Example: Below example show how uri constructed from Options Uri-Path,Uir-Port & Uri-Host. Destination IP and port number are used from IP header and UDP header respectively

Input:
 Destination IP Address = [2001:db8::2:1] 
 Destination UDP Port = 5683 
 Uri-Host = "example.net" 
 Uri-Path = ".well-known" 
 Uri-Path = "core"

 Output:
 coap://example.net/.well-known/core

Content-format:

The Content-Format Option indicates the representation format of the message payload.

Max-Age

The Max-Age Option indicates the maximum time a response may be cached before it is considered not fresh. It is used by the proxy server

Accept

The CoAP Accept option can be used to indicate which Content-Format is acceptable to the client. The representation format is given as a numeric Content-Format identifier that is defined in the “CoAP Content-Formats” registry. If no Accept option is given, the client does not express a preference (thus no default value is assumed)

3.0 CoAP URI

CoAP uses the “coap” and “coaps” URI schemes for identifying CoAP resources and providing a means of locating the resource. Resources are organized hierarchically and governed by a potential CoAP origin server listening for CoAP requests (“coap”) or DTLS-secured CoAP requests (“coaps”) on a given UDP port

coap-URI = “coap:” “//” host [ “:” port ] path-abempty [ “?” query ]

URI for secured CoAP. Default port for secured CoAP is 5684

coaps-URI = “coaps:” “//” host [ “:” port ] path-abempty [ “?” query ]

4.0 CoAP message types

Message types are defined by 2 bit type field in header. CoAP defines four messages (Confirmable, Non-confirmable, Reset, Acknowledgement ) and two responses (Piggybacked response and Separate response)

Confirmable Message

Some messages require an acknowledgement. These messages are called “Confirmable”. When no packets are lost, each Confirmable message elicits exactly one return message of type Acknowledgement or type Reset.

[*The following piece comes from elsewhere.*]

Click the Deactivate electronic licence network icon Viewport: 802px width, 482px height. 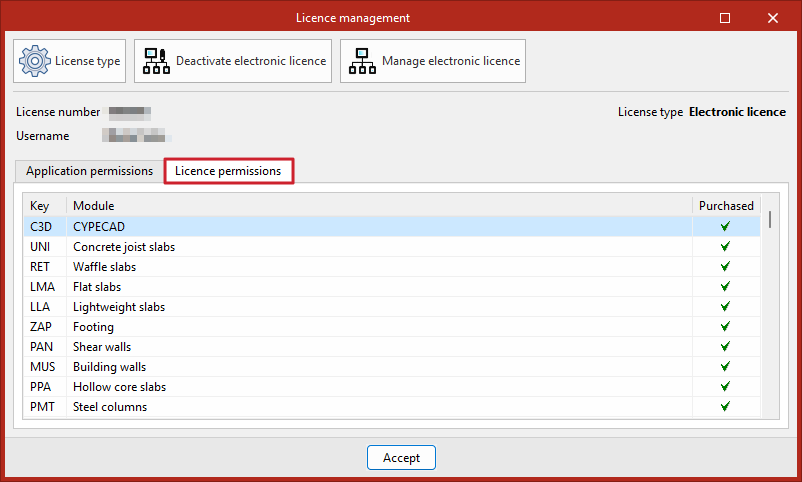point(157,61)
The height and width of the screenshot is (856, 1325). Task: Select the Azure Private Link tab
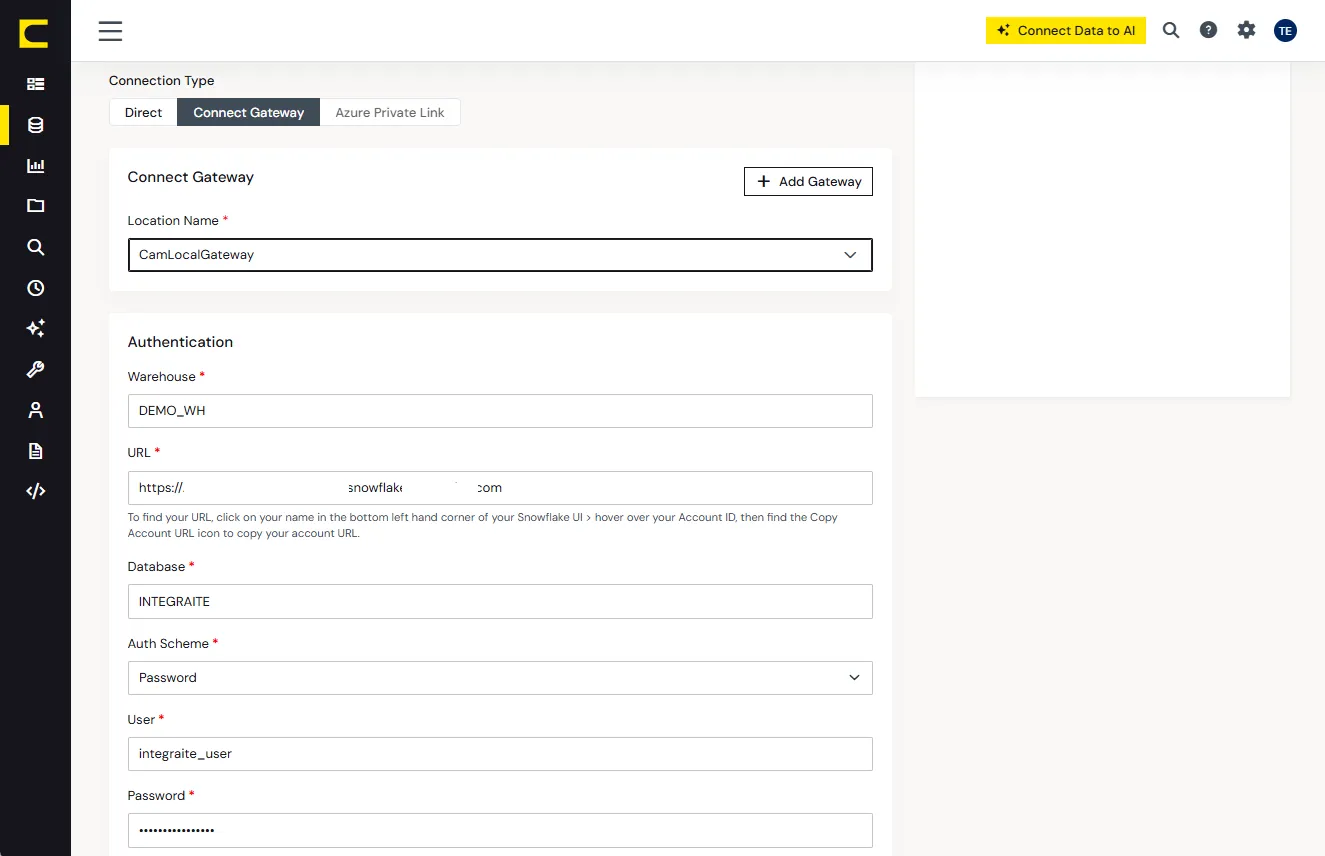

If acknowledgement is not received a Confirmable message is re-transmitted using a default timeout and exponential back-off between re-transmissions, until the recipient sends an Acknowledgement message (ACK)

Non-confirmable Message

Some messages do not require an acknowledgement. This is particularly true for messages that are repeated regularly for application requirements, such as repeated readings from a sensor

Acknowledgement Message

An Acknowledgement message acknowledges that a specific Confirmable message arrived. By itself, an Acknowledgement message does not indicate success or failure of any request encapsulated in the Confirmable message, but the Acknowledgement message may also carry a Piggybacked Response.

Reset Message

A Reset message indicates that a specific message (Confirmable or Non-confirmable) was received, but some context is missing to properly process it. This condition is usually caused when the receiving node has rebooted and has forgotten some state that would be required to interpret the message. Provoking a Reset message (e.g., by sending an Empty Confirmable message) is also useful as an inexpensive check of the liveness of an endpoint (“CoAP ping”).

Piggybacked Response

A piggybacked Response is included right in a CoAP Acknowledgement (ACK) message that is sent to acknowledge receipt of the Request for this Response.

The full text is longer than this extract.